Gabriella Freire, professora de Magé, inova na aplicação de provas para ajudar alunos

Na última sexta-feira, os pequenos foram recebidos com suco de maracujá, lápis e borrachas estilizados, e mensagens de incentivo antes de realizarem o teste de Ciências

por Luana Santiago no O Globo

A professora, de 22 anos, acalmou os alunos antes da prova com uma surpresa Foto- Arquivo pessoal – O Globo

No início do ano letivo, a professora Gabriella Freire, de 22 anos, já chegou à Escola Municipal Vereador Paulo Barenco, em Magé, na Baixada Fluminense, com notícias pouco animadoras: a turma do 1º ano do Ensino Fundamental para a qual lecionaria era conhecida por não apresentar bons resultados. Dos 19 alunos, dez haviam repetido a série — e alguns até mais de uma vez.

Logo depois das primeiras provas, no fim de março, os alertas se provaram verdadeiros. Na prova de ciências, a nota mais alta da turma foi três — de um total de cinco — e, logo no início do ano, ela precisou aplicar um teste de recuperação. Mas, conforme foi conhecendo seus alunos, Gabriella percebeu que o motivo para o mau desempenho não era pela incapacidade de aprender e, sim, pelo nervosismo antes das provas, desencadeado pelas cobranças rígidas dos pais:

— Um aluno já ficou tão nervoso antes de uma avaliação que chegou a vomitar, argumentando que o pai bateria nele se não melhorasse as notas. O problema é que os responsáveis não aceitam mais um resultado negativo, então assustam os filhos prometendo punições.

E este não foi o único desabafo duro que a estudante de Pedagogia ouviu das crianças, com idades de sete aos nove anos.

— Enquanto eu explicava a matéria para um estudante, ele disse: “não precisa ficar comigo aqui. A tia do ano passado me explicou e eu não entendi, então eu sei que sou burro” — conta com pesar.

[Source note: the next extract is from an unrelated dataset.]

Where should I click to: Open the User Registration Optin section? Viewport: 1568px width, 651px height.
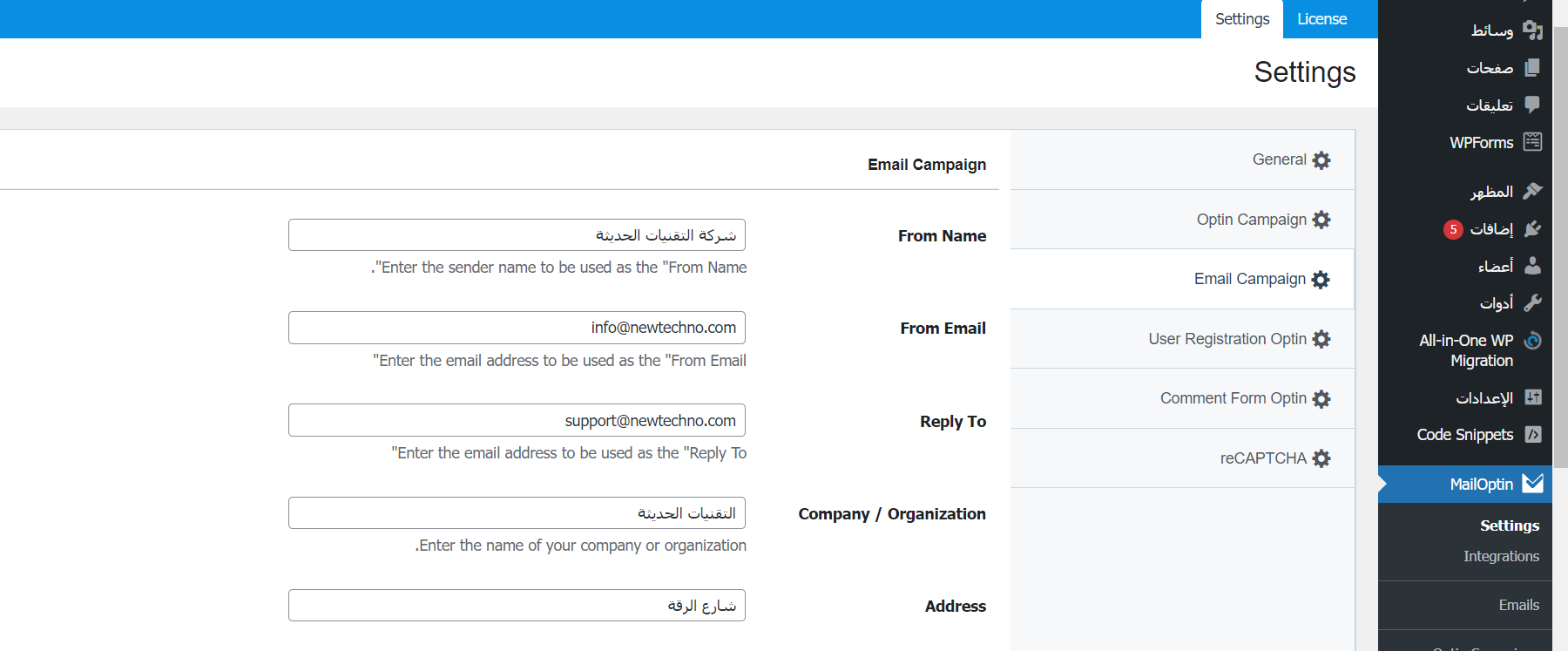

A partir daquele momento, Gabriella buscou inspirações na internet e mudou a abordagem antes das provas. Na última sexta-feira (28), os pequenos foram recebidos com suco de maracujá, lápis e borrachas estilizados, uma sala decorada com balões coloridos e mensagens de incentivo coladas nas mesas e paredes antes de realizarem o teste de Ciências.

— Eles acharam que não teria mais prova e, sim, uma festa (risos). Depois, expliquei que a prova aconteceria, sim, mas antes teríamos uma longa conversa para eles se acalmarem. Eles pularam, riram e me abraçaram. São muito carinhosos. Eles saíram de lá pulando de alegria por terem ido bem na prova e contando aos pais os benefícios do maracujá (risos).

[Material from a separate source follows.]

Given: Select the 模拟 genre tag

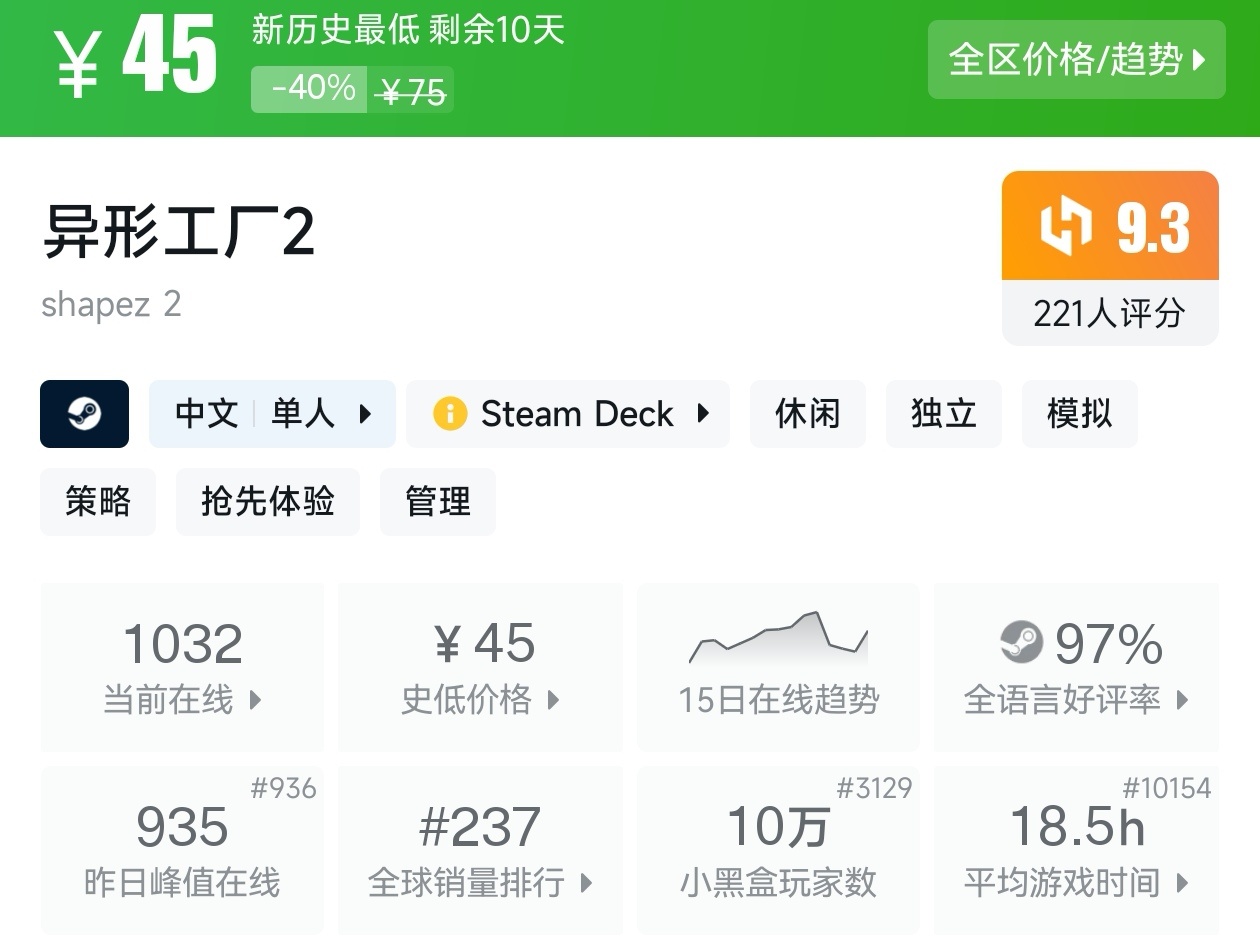Looking at the screenshot, I should point(1079,414).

Ao todo, a docente gastou quase R$ 20 nas bolas, no enfeite dos lápis, nos copos descartáveis e no suco. Inicialmente, o plano era oferecer balas de gelatina ou chocolate aos estudantes, porém o preço a obrigou a seguir outro caminho.

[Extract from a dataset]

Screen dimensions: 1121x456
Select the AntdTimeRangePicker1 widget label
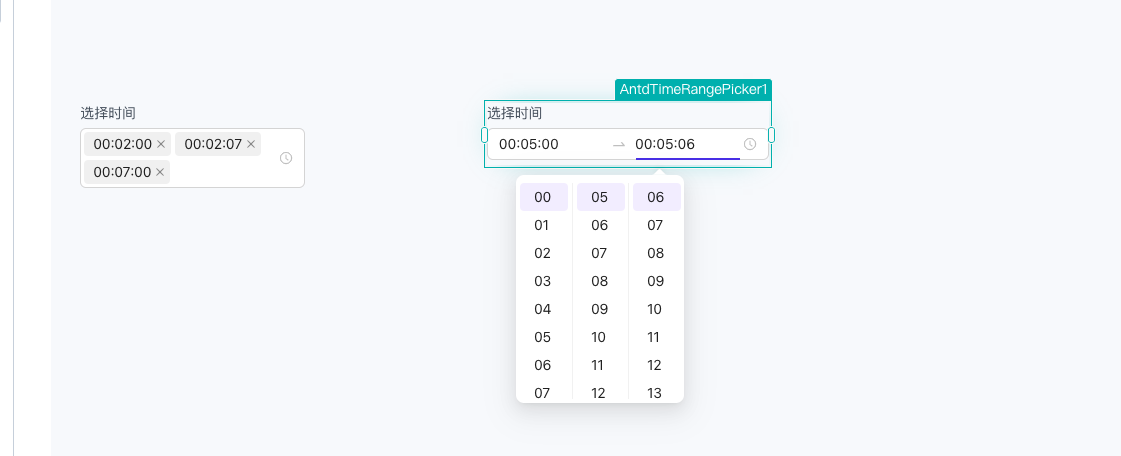(693, 89)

— Meu salário é de R$ 1.232, e eu ainda banco minha própria passagem, que sai por R$ 160 mensalmente. Eu queria dar algo melhor para eles, mas ficou apertado no fim do mês — lamenta.

Gabriella ofereceu suco de maracujá para acalmar as crianças Foto- Arquivo pessoal – o Globo

Os pequenos, entretanto, não pareceram incomodados com a simplicidade. Ela conta que, na sexta-feira, quando entraram na salade aula, eles ficaram chocados com a decoração e as palavras de apoio da professora.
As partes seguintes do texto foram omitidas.